Até então, a escolha entre Simples Nacional, Lucro Presumido e Lucro Real costumava ocorrer após o fechamento anual, quando os dados já estavam consolidados. Com a antecipação da decisão, as empresas precisarão trabalhar com projeções, cenários e expectativas de crescimento.
O que muda na prática?
A análise do regime tributário deixa de ser apenas retrospectiva e passa a considerar fatores como:
- Projeção de faturamento;
- Margem de lucro esperada;
- Perfil dos clientes (B2B ou B2C);
- Impactos da CBS e do IBS;
- Possibilidade de aproveitamento de créditos;
- Posicionamento da empresa na cadeia de consumo.
Em outras palavras, não basta olhar quanto a empresa faturou no passado. É preciso entender como a operação deve se comportar no próximo ciclo.
A reforma tributária aumenta a complexidade da escolha
Com a implementação da CBS e do IBS, a decisão sobre o regime tributário passa a envolver não apenas a carga tributária direta, mas também a dinâmica de créditos ao longo da cadeia econômica.
Isso é especialmente relevante para empresas que atuam no mercado B2B. Dependendo do regime escolhido, a empresa pode se tornar menos competitiva perante clientes que valorizam o aproveitamento de créditos tributários.
Assim, um regime aparentemente mais simples ou com menor tributação nominal pode não ser a melhor alternativa do ponto de vista estratégico.
O que observar em cada regime
Não existe um regime ideal para todas as empresas. A escolha depende da realidade de cada negócio.
Simples Nacional
Continua sendo uma opção atrativa pela simplicidade e pela unificação de tributos. Porém, a limitação de créditos pode gerar impactos em operações entre empresas.
Lucro Presumido
Pode oferecer bom equilíbrio entre carga tributária e complexidade operacional, especialmente para empresas com margens mais previsíveis.
Lucro Real
Tende a ser mais adequado para empresas com custos relevantes, margens variáveis e maior potencial de aproveitamento de créditos, embora exija controles e governança mais robustos.
Atenção especial para e-commerces e empresas digitais
Negócios digitais frequentemente operam com alto volume de vendas, margens pressionadas, custos logísticos, comissões de marketplaces e investimentos constantes em marketing.
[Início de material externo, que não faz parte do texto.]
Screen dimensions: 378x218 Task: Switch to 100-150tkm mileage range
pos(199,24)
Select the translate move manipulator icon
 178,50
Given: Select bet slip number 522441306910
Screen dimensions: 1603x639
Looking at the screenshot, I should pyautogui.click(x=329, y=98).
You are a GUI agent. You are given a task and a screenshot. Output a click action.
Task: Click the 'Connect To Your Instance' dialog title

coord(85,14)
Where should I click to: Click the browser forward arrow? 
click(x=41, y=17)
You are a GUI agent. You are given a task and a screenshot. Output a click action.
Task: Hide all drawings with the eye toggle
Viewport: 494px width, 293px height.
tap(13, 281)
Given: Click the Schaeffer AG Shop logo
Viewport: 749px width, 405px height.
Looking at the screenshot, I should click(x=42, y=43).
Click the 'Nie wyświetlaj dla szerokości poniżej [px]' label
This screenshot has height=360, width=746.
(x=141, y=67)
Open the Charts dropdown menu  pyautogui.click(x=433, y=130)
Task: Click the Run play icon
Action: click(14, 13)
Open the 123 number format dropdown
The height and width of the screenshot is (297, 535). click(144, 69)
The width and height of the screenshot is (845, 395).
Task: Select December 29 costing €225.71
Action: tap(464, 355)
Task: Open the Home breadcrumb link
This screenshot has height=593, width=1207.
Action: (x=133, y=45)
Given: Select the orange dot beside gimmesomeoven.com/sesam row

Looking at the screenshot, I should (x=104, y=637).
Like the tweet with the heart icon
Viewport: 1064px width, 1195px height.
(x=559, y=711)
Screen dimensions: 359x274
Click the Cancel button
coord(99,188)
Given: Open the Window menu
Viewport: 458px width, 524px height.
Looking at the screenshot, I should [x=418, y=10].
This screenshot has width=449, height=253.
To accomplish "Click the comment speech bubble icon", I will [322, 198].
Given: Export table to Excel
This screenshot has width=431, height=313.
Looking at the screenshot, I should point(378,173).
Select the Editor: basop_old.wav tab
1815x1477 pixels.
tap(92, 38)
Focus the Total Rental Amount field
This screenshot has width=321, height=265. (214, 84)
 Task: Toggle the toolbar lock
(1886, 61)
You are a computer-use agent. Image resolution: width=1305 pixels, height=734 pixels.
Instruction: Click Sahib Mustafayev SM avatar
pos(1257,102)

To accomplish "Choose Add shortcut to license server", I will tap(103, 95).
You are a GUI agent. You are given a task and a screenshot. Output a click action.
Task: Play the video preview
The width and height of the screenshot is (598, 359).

Nesses casos, analisar apenas o faturamento pode levar a decisões equivocadas. O crescimento da receita nem sempre significa aumento da lucratividade, e o regime tributário escolhido pode influenciar diretamente essa margem.
Como se preparar para a decisão de 2027
Para evitar escolhas precipitadas, é recomendável iniciar a análise ainda em 2026, considerando:
- Revisão dos resultados do primeiro semestre;
- Projeção de faturamento, custos e margens até o fim do ano;
- Simulação dos cenários no Simples Nacional, Lucro Presumido e Lucro Real.
Essa antecipação permite identificar riscos, avaliar impactos comerciais e alinhar a tributação à estratégia do negócio.
Conclusão
A definição do regime tributário para 2027 deixa de ser uma simples rotina fiscal e passa a integrar o planejamento estratégico das empresas.
Com a reforma tributária, fatores como créditos, cadeia de consumo, perfil de clientes e competitividade ganham peso na decisão. Mais do que buscar o menor imposto, o objetivo deve ser escolher o regime que melhor preserve a margem, sustente o crescimento e mantenha a empresa competitiva no novo cenário tributário.
Quanto mais cedo a análise começar, maior a segurança para tomar uma decisão alinhada à realidade do negócio.